** CHALLENGE **
Gather every line in the item-finding records below that contains the string "Dubai" and copy each one in full.

Item-finding records

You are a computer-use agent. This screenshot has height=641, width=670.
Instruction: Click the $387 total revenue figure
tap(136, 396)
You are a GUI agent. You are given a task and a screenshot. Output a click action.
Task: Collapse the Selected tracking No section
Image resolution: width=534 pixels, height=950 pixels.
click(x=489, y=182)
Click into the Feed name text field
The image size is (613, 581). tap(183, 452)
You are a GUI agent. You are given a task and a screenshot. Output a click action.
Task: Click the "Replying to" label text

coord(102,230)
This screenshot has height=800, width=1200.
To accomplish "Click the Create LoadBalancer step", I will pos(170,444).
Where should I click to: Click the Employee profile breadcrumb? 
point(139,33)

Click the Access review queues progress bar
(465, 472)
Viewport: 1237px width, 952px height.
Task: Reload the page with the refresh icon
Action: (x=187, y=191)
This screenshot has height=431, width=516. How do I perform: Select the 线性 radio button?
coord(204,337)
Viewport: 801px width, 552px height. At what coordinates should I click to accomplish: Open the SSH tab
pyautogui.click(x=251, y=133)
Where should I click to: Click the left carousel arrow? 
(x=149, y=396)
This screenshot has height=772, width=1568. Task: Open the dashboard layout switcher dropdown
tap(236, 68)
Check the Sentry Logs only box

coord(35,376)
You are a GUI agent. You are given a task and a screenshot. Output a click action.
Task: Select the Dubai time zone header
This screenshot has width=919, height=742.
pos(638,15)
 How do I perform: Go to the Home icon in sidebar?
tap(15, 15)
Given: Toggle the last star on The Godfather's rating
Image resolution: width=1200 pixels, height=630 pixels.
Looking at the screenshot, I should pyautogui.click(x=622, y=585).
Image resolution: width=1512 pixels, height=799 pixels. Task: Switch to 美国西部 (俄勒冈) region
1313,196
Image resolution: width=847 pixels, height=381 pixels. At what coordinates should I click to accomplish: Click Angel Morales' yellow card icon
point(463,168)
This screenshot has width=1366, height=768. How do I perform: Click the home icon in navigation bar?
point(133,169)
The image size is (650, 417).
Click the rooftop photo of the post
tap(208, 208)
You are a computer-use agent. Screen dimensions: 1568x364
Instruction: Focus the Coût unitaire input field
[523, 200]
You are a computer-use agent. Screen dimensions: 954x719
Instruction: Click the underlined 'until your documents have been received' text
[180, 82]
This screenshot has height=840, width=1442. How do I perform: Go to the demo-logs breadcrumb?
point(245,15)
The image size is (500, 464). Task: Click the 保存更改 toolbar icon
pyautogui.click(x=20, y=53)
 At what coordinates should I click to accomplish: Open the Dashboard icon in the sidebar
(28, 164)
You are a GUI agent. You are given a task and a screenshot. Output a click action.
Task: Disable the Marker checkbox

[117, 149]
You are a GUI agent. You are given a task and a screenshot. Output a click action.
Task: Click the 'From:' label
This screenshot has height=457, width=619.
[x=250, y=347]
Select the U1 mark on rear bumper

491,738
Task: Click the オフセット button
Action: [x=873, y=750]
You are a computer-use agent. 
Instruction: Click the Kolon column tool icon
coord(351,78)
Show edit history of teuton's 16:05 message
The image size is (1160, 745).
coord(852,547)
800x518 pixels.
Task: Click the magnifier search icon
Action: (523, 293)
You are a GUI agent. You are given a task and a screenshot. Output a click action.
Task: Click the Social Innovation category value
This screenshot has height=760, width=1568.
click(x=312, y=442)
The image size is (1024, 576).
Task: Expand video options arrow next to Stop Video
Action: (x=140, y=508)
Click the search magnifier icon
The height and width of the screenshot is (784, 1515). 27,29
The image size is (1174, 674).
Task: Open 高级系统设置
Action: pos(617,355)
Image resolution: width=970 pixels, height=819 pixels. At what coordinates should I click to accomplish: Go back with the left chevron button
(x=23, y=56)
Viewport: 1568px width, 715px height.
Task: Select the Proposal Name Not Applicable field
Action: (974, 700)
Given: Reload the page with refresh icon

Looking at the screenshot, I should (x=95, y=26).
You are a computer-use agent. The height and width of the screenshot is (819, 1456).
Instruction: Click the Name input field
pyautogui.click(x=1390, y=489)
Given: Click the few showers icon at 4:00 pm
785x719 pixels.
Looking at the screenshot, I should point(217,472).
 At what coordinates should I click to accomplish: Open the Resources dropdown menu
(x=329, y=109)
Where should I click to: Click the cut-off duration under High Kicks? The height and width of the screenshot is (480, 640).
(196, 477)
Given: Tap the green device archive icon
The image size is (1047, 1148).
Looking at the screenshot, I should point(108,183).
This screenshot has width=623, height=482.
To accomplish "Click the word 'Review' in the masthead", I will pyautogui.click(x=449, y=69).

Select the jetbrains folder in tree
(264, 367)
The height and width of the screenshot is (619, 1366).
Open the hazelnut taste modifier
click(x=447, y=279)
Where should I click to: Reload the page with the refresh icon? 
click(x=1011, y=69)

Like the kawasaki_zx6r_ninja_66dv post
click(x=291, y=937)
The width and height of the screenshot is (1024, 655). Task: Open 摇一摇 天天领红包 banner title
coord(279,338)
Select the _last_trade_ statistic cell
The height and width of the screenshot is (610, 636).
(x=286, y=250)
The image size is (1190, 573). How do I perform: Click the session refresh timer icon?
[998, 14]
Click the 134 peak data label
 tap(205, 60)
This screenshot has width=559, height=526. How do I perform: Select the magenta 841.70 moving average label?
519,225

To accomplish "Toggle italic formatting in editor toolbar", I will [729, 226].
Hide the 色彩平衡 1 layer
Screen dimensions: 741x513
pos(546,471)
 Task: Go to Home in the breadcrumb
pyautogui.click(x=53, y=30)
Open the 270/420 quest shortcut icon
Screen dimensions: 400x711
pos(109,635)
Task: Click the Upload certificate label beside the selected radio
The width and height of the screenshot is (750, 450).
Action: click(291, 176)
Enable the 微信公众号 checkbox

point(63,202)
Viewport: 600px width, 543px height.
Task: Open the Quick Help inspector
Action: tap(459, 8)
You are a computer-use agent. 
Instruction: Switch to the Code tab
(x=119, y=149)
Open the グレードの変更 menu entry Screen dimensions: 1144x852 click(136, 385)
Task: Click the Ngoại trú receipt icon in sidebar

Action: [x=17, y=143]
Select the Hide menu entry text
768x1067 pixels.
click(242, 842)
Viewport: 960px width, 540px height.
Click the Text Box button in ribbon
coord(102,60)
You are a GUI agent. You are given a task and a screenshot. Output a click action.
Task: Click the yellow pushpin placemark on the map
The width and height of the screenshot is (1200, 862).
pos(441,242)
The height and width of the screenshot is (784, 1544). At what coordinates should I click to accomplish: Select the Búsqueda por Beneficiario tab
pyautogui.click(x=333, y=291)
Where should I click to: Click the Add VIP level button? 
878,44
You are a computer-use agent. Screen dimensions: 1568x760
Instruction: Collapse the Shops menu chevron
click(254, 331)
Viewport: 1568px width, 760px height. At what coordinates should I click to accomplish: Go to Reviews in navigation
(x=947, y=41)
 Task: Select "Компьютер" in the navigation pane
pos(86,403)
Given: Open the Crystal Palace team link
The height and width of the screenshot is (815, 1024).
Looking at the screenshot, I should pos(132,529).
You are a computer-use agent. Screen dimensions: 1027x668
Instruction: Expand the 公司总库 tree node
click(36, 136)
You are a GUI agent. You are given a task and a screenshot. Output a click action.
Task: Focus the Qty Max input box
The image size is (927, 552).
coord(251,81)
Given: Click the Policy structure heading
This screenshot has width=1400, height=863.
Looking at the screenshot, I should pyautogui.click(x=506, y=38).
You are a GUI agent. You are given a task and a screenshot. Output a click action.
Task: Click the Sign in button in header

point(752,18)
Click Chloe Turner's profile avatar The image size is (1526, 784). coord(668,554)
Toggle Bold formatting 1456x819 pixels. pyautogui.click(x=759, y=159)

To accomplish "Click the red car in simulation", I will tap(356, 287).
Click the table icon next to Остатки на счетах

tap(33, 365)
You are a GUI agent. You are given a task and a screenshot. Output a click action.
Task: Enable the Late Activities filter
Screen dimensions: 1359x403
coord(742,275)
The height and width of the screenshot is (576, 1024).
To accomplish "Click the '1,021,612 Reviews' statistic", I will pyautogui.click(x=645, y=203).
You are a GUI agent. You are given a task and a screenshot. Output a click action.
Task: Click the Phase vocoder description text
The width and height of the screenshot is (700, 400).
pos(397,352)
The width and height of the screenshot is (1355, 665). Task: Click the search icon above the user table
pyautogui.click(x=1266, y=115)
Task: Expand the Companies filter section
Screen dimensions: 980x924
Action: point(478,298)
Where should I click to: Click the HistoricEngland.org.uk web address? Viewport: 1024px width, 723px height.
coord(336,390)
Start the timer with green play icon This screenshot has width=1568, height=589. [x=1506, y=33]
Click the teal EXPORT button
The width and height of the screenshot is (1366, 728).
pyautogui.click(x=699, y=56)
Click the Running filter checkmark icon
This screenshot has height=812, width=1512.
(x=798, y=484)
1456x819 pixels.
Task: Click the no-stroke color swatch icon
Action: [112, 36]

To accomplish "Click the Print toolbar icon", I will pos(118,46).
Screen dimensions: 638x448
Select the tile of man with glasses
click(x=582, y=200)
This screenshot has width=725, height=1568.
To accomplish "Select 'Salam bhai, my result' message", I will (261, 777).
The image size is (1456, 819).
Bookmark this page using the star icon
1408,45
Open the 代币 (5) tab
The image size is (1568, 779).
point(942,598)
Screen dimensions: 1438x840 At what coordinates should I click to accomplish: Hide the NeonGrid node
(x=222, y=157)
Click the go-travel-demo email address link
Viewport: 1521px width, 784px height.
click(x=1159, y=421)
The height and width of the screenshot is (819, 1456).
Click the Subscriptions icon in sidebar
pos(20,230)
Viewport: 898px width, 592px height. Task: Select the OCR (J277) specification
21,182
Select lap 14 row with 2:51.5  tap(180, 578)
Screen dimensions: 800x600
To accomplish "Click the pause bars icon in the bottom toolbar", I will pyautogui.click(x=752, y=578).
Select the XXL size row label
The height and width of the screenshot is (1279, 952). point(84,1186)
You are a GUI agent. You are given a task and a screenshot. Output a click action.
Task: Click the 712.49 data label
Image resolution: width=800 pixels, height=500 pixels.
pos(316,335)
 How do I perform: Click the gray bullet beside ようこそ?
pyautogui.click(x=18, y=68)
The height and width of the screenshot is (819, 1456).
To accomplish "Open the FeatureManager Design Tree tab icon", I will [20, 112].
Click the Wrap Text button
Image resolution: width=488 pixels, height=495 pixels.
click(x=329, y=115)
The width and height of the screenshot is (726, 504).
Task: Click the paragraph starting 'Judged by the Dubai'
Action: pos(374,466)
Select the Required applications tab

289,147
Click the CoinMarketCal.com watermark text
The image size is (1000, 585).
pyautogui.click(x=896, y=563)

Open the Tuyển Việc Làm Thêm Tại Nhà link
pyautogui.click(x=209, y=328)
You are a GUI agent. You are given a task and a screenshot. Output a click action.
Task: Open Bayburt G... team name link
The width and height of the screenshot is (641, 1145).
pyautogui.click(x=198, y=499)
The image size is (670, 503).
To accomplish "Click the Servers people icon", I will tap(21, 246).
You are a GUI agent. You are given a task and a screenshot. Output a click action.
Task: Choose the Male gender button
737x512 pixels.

** FULL OUTPUT **
Task: Select the Dubai time zone header
Task: Click the paragraph starting 'Judged by the Dubai'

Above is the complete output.